There are, however, other elements working against this interpretation. In the first instance, although both the Wife and the lady give long and skillful speeches, the topics of their speeches are quite different. We know from the Wife of Bath's prologue that she would never allow herself to be forced into poverty and would also never return power to her husband after it has been given to her, as the loathly lady does. Furthermore, at the end of the tale, the loathly lady transforms into a beautiful young woman, a male-gaze fantasy of obedience and attractiveness. The Wife of Bath, meanwhile, has no intention of changing under pressure from society (men), and she remains the voice of female sovereignty even while the loathly lady loses her own sovereignty.
There are many comparisons that can be made between the Wife of Bath and the old woman in her tale, and the most important one is that both characters are seeking to establish female sovereignty in a misogynistic world. For example, in her lengthy prologue before the tale, the Wife of Bath expounds on the need for women to gain more independence, especially in their relationships with men, and she uses extensive descriptions of her many marriages to back up her arguments. Likewise, the old woman in the tale argues that women want sovereignty in their romantic relationships, and she ultimately gains said sovereignty by asserting her authority within her marriage to the knight.
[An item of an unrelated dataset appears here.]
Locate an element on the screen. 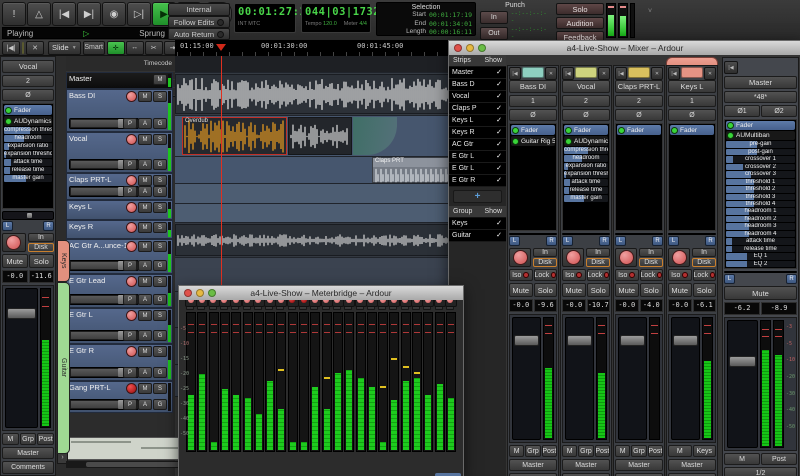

Despite the many similarities between the Wife and the old woman, there are a few differences. For instance, the old woman regains her youth by the end of the tale, while the Wife (who yearns to attain the lost beauty of her younger days) remains advanced in years. This disparity highlights an important characteristic of the Wife: by including an aged character who regains her youth in her tale, the Wife reveals how important youth is to her. As such, while the Wife is clearly progressive in many ways, she still seems to abide by the misogynistic belief that women are only powerful/beautiful if they are young.
Both the Wife of Bath and the old woman in "The Wife of Bath's Tale" are similar thematically, being two women who are knowledgeable through many lived experiences.